The assignment operators that contain a binary operator symbol as a
prefix are compound assignment operators. The remaining assignment
operator =
is called simple assignment.
The expression on the left-hand side of the assignment operator must be a valid lvalue (LValue Expressions). It is evaluated before the expression on the right-hand side of the assignment operator, which can be any expression.
When the left-hand side is of a numerical type, there is an implicit
conversion (Implicit Conversions) of the right-hand side
expression to the type of the left-hand side expression. Additionally,
for simple assignment, if the left-hand side is of Boolean type, the
right-hand side is implicitly converted to the type of the left-hand
side (i.e. a bool(?w)
with the same width w
).
For simple assignment, the validity and semantics of assigning between classes (Class Assignment), records (Record Assignment), unions (Union Assignment), tuples (Tuple Assignment), ranges (Range Assignment), domains (Domain Assignment), and arrays (Array Assignment) are discussed in these later sections.

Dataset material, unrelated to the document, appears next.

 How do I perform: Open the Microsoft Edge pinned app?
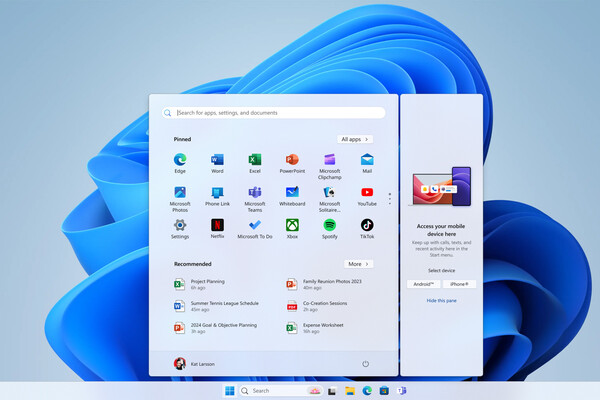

A compound assignment is shorthand for applying the binary operator to
the left- and right-hand side expressions and then assigning the result
to the left-hand side expression. For numerical types, the left-hand
side expression is evaluated only once, and there is an implicit
conversion of the result of the binary operator to the type of the
left-hand side expression. Thus, for example, x += y
is equivalent
to x = x + y
where the expression x
is evaluated once.
For all other compound assignments, Chapel provides a completely generic catch-all implementation defined in the obvious way. For example:
inline proc +=(ref lhs, rhs) {
lhs = lhs + rhs;
}
Thus, compound assignment can be used with operands of arbitrary types,
provided that the following provisions are met: If the type of the
left-hand argument of a compound assignment operator op=
is
\(L\) and that of the right-hand argument is \(R\), then a
definition for the corresponding binary operator op
exists, such
that \(L\) is coercible to the type of its left-hand formal and
\(R\) is coercible to the type of its right-hand formal. Further,
the result of op
must be coercible to \(L\), and there must
exist a definition for simple assignment between objects of type
\(L\).
Both simple and compound assignment operators can be overloaded for
different types using operator
overloading (Function and Operator Overloading). In such an overload,
the left-hand side expression should have ref
intent and be modified
within the body of the function. The return type of the function should
be void
.
The Swap Statement¶
The swap statement indicates to swap the values in the expressions on either side of the swap operator. Since both expressions are assigned to, each must be a valid lvalue expression (LValue Expressions).
The swap operator can be overloaded for different types using operator overloading (Function and Operator Overloading).
swap-statement:
lvalue-expression swap-operator lvalue-expression
swap-operator:
<=>
To implement the swap operation, the compiler uses temporary variables as necessary.
Example.
When resolved to the default swap operator, the following swap statement
var a, b: real; a <=> b;is semantically equivalent to:
const t = b; b = a; a = t;
The Conditional Statement¶
The conditional statement allows execution to choose between two
statements based on the evaluation of an expression of bool
type.
The syntax for a conditional statement is given by
conditional-statement:
'if' expression 'then' statement else-part[OPT]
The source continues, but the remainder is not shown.